What should you say to Mrs Smith?

Your choice of words could have major repercussions for Dr A or the pharmacist. We must not unjustly criticise or undermine colleagues, yet we have a duty to tell the truth. The best course of action may be to call a halt, and tell her that you will contact her after speaking to the doctor and/or pharmacist in question.

But if the situation is urgent, or the individual is not available, you may need to make a judgment on the spot about what to say and what to prescribe, remembering that the patient's interests are paramount.

How do we give negative feedback to or about colleagues?

Negative feedback is difficult to give and to receive but we all have to do it at times. As a general rule, it should be done in private, with sufficient time available, but this is not always possible. In difficult situations it may be worth having a third party present and/or keeping records. It would be wise to discuss the matter with your trainer first.
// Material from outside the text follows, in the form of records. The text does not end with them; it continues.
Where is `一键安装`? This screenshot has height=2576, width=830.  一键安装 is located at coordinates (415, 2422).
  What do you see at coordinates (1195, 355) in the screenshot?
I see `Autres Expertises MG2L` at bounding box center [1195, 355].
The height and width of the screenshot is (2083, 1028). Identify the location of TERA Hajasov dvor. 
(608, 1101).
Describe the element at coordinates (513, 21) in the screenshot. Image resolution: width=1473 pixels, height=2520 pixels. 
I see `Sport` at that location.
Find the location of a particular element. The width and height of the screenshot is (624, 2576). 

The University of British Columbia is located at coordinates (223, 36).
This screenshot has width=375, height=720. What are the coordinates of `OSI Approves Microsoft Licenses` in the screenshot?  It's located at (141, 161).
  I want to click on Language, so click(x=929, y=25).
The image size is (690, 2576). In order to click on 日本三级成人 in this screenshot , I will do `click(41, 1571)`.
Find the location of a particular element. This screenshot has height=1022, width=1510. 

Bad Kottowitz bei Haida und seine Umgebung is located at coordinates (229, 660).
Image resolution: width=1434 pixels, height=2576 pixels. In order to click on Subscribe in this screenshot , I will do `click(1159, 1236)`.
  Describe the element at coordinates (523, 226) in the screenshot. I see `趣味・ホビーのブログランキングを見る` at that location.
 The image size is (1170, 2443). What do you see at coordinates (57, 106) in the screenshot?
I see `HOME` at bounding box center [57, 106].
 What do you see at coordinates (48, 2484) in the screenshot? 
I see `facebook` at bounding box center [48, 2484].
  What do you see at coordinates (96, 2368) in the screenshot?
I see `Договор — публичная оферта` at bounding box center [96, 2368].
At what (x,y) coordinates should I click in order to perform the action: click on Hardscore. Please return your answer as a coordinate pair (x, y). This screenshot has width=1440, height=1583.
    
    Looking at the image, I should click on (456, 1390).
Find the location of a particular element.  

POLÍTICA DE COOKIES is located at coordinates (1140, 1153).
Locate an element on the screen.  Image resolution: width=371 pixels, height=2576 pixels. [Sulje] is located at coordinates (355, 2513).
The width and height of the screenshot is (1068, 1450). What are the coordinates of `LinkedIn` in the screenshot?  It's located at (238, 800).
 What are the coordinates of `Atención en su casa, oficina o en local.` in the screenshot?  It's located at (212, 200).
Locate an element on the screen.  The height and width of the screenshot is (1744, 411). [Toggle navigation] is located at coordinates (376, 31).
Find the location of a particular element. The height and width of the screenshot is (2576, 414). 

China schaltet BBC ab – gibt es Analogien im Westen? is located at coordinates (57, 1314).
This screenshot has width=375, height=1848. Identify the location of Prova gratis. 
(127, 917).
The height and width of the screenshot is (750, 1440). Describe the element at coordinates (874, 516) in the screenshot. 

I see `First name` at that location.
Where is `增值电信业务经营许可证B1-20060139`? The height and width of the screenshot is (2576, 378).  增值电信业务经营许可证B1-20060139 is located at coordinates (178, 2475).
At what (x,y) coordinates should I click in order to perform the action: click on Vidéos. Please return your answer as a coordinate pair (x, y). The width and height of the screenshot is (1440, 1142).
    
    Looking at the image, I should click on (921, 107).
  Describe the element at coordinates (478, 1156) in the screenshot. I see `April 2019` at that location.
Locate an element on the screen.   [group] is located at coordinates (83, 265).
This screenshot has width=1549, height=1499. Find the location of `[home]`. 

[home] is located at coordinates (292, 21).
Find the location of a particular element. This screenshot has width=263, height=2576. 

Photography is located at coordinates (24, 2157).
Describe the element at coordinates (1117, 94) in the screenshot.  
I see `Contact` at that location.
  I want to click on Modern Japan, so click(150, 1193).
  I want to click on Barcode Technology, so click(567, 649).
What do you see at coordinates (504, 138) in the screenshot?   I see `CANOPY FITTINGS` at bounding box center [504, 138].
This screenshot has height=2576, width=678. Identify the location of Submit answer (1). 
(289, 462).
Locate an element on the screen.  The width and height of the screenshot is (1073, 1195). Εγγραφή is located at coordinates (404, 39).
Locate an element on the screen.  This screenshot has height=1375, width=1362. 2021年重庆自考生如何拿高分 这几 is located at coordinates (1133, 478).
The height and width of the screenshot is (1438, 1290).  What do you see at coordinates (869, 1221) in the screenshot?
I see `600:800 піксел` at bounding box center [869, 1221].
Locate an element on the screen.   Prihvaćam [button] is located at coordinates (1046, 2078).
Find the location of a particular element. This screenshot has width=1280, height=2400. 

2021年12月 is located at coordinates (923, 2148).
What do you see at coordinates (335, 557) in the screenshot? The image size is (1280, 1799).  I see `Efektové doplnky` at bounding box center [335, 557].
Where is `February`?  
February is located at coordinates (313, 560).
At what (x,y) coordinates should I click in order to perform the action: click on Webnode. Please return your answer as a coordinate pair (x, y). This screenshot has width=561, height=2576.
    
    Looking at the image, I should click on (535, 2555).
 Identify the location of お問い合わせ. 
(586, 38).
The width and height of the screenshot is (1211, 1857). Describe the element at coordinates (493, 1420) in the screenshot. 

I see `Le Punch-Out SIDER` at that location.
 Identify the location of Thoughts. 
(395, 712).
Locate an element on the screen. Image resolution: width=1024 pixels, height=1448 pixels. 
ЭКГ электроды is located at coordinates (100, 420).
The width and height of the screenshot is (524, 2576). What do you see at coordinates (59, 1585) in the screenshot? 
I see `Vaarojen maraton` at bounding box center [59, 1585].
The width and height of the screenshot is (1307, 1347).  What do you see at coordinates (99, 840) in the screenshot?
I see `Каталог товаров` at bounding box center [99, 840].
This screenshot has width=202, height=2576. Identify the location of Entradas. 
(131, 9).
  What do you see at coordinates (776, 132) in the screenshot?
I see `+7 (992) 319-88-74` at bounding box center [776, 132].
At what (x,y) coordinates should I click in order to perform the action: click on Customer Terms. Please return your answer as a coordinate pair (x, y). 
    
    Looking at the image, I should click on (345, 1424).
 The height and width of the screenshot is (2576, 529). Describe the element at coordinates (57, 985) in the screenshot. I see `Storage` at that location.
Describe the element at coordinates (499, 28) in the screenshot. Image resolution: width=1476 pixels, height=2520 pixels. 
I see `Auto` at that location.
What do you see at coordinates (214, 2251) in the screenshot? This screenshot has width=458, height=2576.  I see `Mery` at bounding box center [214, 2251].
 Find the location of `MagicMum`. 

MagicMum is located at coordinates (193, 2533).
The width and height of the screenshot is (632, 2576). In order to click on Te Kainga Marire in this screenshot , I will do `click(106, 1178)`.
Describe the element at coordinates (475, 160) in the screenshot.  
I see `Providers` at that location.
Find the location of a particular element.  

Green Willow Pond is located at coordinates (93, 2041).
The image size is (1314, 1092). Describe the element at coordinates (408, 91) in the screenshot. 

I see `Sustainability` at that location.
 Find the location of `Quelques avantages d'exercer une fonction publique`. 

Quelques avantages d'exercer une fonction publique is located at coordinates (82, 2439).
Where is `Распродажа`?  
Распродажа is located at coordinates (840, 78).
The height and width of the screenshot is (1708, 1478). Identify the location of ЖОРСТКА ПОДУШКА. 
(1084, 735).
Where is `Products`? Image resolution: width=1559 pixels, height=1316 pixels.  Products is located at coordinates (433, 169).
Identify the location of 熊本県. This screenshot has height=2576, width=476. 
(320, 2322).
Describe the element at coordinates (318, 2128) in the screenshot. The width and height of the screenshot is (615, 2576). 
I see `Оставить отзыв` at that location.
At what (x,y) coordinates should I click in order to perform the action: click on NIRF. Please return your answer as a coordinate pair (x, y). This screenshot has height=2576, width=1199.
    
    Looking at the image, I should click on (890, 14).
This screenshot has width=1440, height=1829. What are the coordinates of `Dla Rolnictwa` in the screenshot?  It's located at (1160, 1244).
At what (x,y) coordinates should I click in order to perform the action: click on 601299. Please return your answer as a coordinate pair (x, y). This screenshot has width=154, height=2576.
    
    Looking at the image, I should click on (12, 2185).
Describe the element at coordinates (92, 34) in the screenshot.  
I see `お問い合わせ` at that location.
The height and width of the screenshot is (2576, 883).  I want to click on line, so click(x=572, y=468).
Telling someone straight out that they have made a mistake carries risk – you may be wrong, there may be extenuating circumstances, or facts that you are unaware of, and the person may react very negatively.

Asking to discuss a problem that has come up, followed by a simple statement of the facts as presented to you and a request for clarification, will, with luck, trigger a calm discussion and an appropriate outcome. This should include reinstatement of the original prescription or agreement on an alternative. Mrs Smith will need to be informed, and either reassured or directed to the practice complaints procedure if she is dissatisfied.

If it appears that it was in fact the pharmacist who had acted/spoken inappropriately, then you and/or Dr A will need to have a similar discussion with him, pointing out that he has undermined Mrs Smith's trust in the practice. If this is a significant or recurring problem, the practice may want to take advice from its defence society as to what action should be taken.

Most doctors are upset to discover that they have made a mistake and anxious to rectify it in person. Unfortunately this sometimes extends to morbid brooding and mental health problems for the doctor concerned, so it's important that negative feedback is seen as supportive rather than critical. Occasionally mistakes are a sign of underlying problems such as depression.

The incident may have wider implications and be worth treating as a significant event, leading to changes in the practice (and written up for QOF points and appraisal folders). Certain adverse incidents may need to be reported to the National Patient Safety Agency.